Privacy Policy of the Habits app

This Privacy Policy applies to any collection and/or processing of personal data (hereinafter “Personal Data”) performed as a result of your use of the app Koa Habits (the “App”). All data collected by the App will only be processed as outlined in this policy.

The types of Personal Data that Koa may collect and/or process are described in Section 3 below. Note that this App might collect sensitive personal data that is health-related (hereinafter “Sensitive Data”).

If you do not agree with this Policy, you may not access or use the App or any services provided through or in conjunction with the App (“Services”).

Further, in order to register for and use the App and related Services you must be at least 18 years old. Therefore, by registering for and/or using the App you confirm that you meet this condition. We may contact you to confirm this. If you are not at least 18 years old, do not use the App and/or related Services, and do not provide any Personal Data to us. If you are a parent or guardian and believe that your child has used the App you may contact us at privacy@koahealth.com and we will respond promptly.

Contents

1. Who collects, controls and processes your personal data?

Koa Health Digital Solutions UK Ltd hereafter referred to as “Koa”, is a company registered in the UK (registered number 13298286) with registered address at 55 Baker Street, London WU1 7EU, UK. Koa is the Data Controller of all Personal Data collected through the App. When “we”, “us”, and “our” are used in this Privacy Policy, the terms refer to Koa.

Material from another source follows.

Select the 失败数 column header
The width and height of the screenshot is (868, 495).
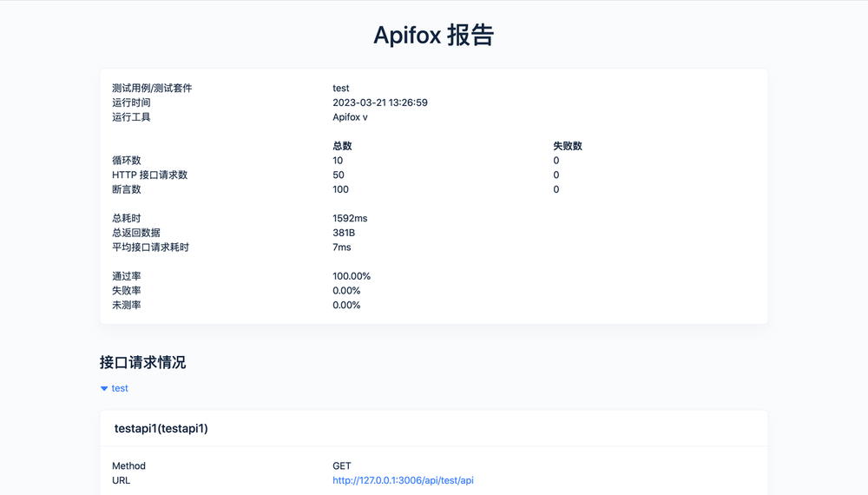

Koa will not share your Personal Data without your consent with any other Data Controllers or with other third parties except as set forth in this Privacy Policy. Only Koa and its sub- processors, following Koa’s instructions, will have access to your Personal Data

You may be obtaining access to the App as part of a research study. In such cases a different and/or additional privacy policy may govern your use of the App. If a different and/or additional privacy policy is applicable, we will give you notice of that and an opportunity to review the different and/or additional policy. If we do not notify you that a different and/or additional privacy policy is applicable, the terms of this Privacy Policy will apply.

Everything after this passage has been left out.